Prerequisite Knowledge
----------------------
* You should know basic Ruby syntax.
* Bourne shell knowledge will be useful, but not required.
* You do not need to know C, though I'll refer to and map Ruby methods
to corresponding or analogous C functions.
* You must know that that two (or more) variables (in Ruby) can refer to
the same underlying object.
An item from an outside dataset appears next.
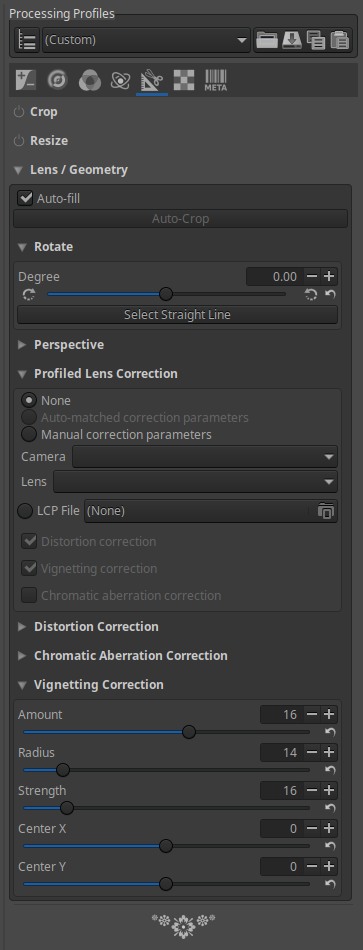Copy profile to clipboard icon
The width and height of the screenshot is (363, 950).
pos(316,41)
This concept is present in Unix, so it
is /very/ important one understand this:
a = "this is a string"
b = a # 'b' refers to the same String object as 'a'
a << "!" # modifies the String object 'a' points to
"this is a string!" == a
# You should understand why the following statements are true:
"this is a string!" == b
"this is a string" != b
Notations/conventions
---------------------
* Ruby method documentation references
(should be the same as Ruby documentation)
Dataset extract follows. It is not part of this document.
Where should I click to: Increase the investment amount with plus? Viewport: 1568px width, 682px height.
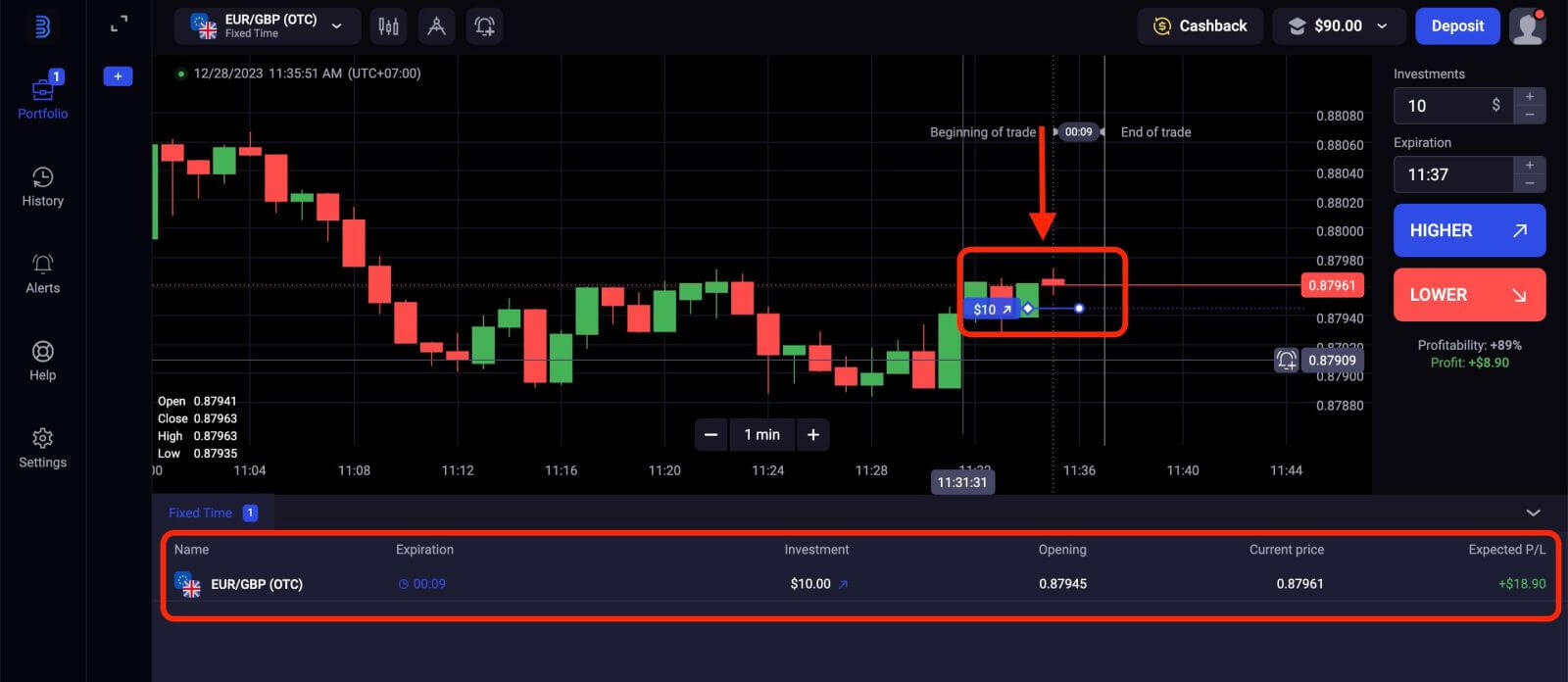click(1529, 96)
- IO.pipe -- class/singleton method
- IO#stat -- instance method
* C function documentation references
- pipe(2) -- "#{function_name}(#{section})"
The C function manpage can be accessed as:
man #{section} #{function_name}
so you can open documentation for pipe(2) using
the command: man 2 pipe
That's all I can think of for now...
License: GPLv3 (or later, at the discretion of Eric Wong)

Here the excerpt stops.